It makes national news when it’s cold enough in South Florida for iguanas to fall out of trees. But they’ve been around here for the last 60 years, expanding gradually northward.  First reported in the 1960s in Hialeah, Coral Gables and Key Biscayne, green iguanas easily colonized because of South Florida’s man-made canals. Native to Central America to tropical South America and some eastern Caribbean islands, green iguanas (Iguana iguana) are excellent swimmers and feed on ornamental plants and vegetables, including orchids, firebush, jasmine, Washington fan palms, hibiscus, squashes, greens and melons. In Bahia Honda State Park in the lower Keys, green iguanas consume nickerbean, a host plant of the endangered Miami Blue butterfly. They dig burrows that damage infrastructure, including seawalls, porches, canal banks and even landfills.

“The iguana population is exploding in South Florida,” says Brian Wood of Iguana Catchers and All American Gator in Dania Beach. About 12 years ago, someone called him to get rid of iguanas that were digging up the seawall. Soon he was getting calls from residents in upscale communities like Harbor Beach in Fort Lauderdale, Golden Beach and Fisher Island, many with seawalls where iguanas had easy access. “The iguanas were taking over, pooping all around the pool, eating up the foliage,” he says.
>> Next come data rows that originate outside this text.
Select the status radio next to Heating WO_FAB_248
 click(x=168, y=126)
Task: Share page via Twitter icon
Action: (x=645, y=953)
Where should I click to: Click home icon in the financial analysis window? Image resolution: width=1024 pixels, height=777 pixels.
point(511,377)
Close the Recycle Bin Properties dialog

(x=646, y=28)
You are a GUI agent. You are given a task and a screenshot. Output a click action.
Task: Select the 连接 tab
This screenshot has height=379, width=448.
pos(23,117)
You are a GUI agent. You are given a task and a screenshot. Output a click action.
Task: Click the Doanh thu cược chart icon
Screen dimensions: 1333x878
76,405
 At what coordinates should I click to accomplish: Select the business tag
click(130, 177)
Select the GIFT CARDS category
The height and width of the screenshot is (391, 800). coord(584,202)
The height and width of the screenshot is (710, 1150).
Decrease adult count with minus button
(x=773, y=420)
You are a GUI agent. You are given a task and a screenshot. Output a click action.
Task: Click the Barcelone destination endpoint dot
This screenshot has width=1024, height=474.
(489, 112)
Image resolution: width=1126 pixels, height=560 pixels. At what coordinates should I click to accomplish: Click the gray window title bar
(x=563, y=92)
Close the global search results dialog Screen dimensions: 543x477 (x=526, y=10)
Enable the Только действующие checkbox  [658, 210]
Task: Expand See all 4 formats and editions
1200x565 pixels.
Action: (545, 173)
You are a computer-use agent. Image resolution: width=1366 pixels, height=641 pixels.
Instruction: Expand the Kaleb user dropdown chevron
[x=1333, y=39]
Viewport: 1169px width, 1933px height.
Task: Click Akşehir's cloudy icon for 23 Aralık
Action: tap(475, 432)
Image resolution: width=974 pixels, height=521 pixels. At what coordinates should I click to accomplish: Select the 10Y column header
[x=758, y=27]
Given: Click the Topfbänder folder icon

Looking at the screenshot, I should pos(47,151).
He started Iguana Catchers and soon was rounding up iguanas for Sean “Diddy” Combs on Star Island and Jungle Island. He was called to remove iguanas at the landfill on Stock Island near Key West, where he found 70 nests in the tunnels they had dug. During a sharp cold snap, iguanas are known to fall out of trees, immobilized by the cold, although they’re not necessarily dead, just stunned – they may revive as it warms up. But a prolonged cold snap takes its toll. “In 2010, there was a two-week freeze that killed 60-70% of the iguanas,” he says. “Ten years later, I’ve never seen so many. They’re moving north to West Palm Beach and learning to adapt to the cold by going underground. And with global warming, we’re not gonna have a two-week freeze.”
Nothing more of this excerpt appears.